Алеа уставилась на Алуэтту, Ртуть и Корделия затаили дыхание. А затем услышали:
— Я прошу тебя, — холодно ответила Алеа, — когда исцелится Магнус.
— Тогда позаботься об этом, — сказала Алуэтта, — ибо сделать это сможешь только ты.
Корделия и Ртуть ещё с миг сидели не шевелясь, затем кивнули, и Алеа, глядя во все глаза на всех троих, почувствовала себя потрясённой и совершенно беспомощной.
В комнате горела единственная свеча, на широкой постели откинувшись на подушки, лежала женщина, а рядом с ней сидел охваченный горем седовласый мужчина, держа в обеих ладонях её руку, не отрывая взгляда от её лица. Магнус на какой–то миг озадачился, кто это на постели, а затем сообразил, что это уменьшившееся сморщенное лицо на подушке принадлежит его матери. Он в шоке застыл.
— Попробуй заговорить с ней, — тихо произнёс не отходящий от него ни на шаг Грегори. — Ради тебя она пробудится.
Но Магнус стоял не в состоянии пошевелиться, когда услышал, как дверь за ним тихо закрылась. При этом звуке старик поднял голову.
4
Род положил руку жены на одеяло и поднялся с улыбкой радости и приветствия, растягивающей морщины у него на лице, улыбкой при виде своего старшего сына — но приглушённой, пытающейся пробиться сквозь печаль, какой его сын никогда не видел. Род Гэллоуглас раскрыл объятия, и Магнус наклонился обнять отца.
Через несколько минут Род разжал объятия; отступив на шаг, он с гордостью окинул взглядом сына.
— Ты явился, — тихо произнёс он, — ты явился вовремя.
— Хвала Небесам. — Магнус удивился, обнаружив, что его голос дрожит. — Ты… ты здоров, папа?

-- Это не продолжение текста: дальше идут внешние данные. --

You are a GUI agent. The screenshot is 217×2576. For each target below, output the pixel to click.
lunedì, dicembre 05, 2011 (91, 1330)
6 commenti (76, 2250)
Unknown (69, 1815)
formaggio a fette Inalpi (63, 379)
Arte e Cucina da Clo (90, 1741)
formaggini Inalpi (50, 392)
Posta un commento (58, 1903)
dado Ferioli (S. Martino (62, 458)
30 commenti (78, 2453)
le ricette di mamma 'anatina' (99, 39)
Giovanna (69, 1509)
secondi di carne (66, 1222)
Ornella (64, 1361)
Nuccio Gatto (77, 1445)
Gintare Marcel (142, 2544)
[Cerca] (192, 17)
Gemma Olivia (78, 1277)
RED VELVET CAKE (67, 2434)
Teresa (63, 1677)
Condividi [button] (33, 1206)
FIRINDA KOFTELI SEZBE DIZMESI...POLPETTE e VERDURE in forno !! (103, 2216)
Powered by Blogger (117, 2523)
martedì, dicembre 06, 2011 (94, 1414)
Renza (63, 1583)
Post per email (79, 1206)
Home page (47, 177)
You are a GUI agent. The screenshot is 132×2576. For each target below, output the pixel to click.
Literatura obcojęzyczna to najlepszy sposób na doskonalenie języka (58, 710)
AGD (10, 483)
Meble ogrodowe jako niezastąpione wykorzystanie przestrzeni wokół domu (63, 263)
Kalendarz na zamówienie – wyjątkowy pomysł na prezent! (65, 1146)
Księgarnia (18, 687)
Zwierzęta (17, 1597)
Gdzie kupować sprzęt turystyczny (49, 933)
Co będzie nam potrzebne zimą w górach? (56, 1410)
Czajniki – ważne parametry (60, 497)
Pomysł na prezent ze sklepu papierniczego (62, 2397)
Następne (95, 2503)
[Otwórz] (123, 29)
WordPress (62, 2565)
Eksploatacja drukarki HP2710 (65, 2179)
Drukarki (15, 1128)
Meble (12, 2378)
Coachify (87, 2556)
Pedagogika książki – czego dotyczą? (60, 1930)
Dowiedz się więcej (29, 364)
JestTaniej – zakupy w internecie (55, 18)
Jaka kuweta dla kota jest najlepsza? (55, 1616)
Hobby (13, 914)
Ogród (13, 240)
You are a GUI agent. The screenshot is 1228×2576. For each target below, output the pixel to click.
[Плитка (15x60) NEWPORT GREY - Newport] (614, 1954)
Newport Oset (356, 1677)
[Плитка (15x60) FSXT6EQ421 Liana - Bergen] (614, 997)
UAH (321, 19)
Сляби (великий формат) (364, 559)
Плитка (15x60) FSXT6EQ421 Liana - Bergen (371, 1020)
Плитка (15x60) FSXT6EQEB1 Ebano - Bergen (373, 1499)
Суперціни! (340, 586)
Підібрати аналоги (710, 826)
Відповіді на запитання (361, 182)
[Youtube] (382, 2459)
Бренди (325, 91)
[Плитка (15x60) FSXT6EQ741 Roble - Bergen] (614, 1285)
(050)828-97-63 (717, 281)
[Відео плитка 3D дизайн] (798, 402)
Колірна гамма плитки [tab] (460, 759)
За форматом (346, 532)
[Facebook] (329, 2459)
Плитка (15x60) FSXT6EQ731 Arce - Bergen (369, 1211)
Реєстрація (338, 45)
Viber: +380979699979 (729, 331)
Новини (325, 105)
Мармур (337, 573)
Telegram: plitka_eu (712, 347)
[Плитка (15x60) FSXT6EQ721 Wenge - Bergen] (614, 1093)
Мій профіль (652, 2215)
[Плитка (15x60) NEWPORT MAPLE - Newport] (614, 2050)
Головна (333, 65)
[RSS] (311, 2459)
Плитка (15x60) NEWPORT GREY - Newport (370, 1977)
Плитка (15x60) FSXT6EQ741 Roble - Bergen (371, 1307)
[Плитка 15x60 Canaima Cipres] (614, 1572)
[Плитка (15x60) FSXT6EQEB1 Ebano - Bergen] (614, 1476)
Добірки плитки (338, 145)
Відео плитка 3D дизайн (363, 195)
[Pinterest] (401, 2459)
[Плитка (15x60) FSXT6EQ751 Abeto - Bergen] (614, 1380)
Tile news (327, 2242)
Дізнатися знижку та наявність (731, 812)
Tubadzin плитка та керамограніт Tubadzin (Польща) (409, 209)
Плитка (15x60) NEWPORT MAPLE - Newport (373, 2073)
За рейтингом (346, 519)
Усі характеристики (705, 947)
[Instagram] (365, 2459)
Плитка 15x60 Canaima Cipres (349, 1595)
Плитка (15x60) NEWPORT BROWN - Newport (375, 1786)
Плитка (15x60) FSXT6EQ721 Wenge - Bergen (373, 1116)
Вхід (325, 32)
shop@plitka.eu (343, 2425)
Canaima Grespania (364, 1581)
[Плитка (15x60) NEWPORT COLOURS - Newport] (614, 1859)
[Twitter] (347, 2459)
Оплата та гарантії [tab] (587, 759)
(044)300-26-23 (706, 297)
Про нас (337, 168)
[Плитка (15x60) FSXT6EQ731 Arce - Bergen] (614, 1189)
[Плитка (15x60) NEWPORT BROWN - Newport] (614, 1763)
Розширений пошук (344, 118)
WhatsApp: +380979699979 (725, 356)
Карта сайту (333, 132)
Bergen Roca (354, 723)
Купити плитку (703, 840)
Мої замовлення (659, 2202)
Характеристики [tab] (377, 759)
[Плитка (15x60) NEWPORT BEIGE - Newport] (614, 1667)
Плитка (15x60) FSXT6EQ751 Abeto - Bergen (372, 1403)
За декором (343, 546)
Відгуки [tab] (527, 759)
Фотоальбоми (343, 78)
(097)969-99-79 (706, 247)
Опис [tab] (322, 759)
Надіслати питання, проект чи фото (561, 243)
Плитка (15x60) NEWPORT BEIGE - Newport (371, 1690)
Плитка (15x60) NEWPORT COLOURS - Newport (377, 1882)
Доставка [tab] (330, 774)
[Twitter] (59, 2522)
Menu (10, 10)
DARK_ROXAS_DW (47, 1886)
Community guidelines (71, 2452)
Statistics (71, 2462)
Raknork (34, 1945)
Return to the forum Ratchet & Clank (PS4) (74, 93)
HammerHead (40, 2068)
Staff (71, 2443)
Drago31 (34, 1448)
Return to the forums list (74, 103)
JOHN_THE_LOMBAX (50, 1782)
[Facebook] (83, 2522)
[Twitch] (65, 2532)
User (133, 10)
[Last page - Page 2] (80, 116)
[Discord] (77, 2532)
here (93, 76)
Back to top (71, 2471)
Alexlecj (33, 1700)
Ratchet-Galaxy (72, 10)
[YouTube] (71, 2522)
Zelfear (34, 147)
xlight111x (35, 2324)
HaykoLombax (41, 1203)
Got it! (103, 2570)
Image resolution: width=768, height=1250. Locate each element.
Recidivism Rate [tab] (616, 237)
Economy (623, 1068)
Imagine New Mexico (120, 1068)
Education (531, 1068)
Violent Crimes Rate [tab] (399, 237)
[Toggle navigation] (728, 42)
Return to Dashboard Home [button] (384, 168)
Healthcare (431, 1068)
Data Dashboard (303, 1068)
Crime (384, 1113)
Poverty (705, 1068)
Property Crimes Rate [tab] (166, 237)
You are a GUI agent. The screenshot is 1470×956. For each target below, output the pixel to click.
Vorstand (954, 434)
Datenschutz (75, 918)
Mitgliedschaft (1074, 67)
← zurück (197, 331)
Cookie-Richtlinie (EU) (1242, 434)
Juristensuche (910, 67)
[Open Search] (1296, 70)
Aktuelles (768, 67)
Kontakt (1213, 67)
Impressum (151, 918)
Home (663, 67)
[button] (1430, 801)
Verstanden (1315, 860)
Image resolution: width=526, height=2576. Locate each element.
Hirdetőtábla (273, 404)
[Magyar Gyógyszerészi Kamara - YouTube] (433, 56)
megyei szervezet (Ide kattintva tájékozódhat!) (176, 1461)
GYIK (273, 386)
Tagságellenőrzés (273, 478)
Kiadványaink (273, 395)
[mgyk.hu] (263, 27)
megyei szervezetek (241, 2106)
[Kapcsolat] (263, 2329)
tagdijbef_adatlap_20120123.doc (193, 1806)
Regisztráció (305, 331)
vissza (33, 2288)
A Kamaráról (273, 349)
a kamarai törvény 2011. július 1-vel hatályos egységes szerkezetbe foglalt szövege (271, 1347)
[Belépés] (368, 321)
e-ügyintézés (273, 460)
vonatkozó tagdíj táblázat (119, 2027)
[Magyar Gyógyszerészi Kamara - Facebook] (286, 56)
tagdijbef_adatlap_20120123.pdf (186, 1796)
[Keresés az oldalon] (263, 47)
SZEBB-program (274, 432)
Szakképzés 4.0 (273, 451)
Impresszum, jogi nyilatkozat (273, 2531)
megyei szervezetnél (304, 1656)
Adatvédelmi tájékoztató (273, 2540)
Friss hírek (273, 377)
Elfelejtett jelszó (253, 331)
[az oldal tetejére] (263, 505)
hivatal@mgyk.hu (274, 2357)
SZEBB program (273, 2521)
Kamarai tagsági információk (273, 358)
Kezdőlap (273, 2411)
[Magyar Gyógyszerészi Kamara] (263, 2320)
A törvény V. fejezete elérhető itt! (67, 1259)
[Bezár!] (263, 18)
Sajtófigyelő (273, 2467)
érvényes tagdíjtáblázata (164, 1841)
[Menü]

— Настолько, насколько можно ожидать, — с печалью в голосе ответил Род, и повернулся подвести Магнуса к постели. — Присаживайся, сынок, и скажи ей, что ты дома.
Магнус сел. Ему снова на миг показалось, будто он смотрит на незнакомого человека; но затем увидел под следами губительной болезни знакомые черты и взял мать за руку. Но такую неправдоподобно невесомую руку, такую исхудалую! Её глаза открылись; она озадаченно нахмурилась, подняв взгляд на массивного незнакомца у её постели. А затем узнала сына, и улыбка преобразила её лицо. На мгновение минувшие годы отлетели прочь, и она сделалась такой, какой он её запомнил при расставании.
— Ты здесь, — проговорила знакомым голосом. — Ты вернулся. — С огромным усилием она приподняла руки на несколько дюймов.
Магнус быстро просунул свои руки под её и нежно наклонился, чтобы заключить в самые нежные объятия.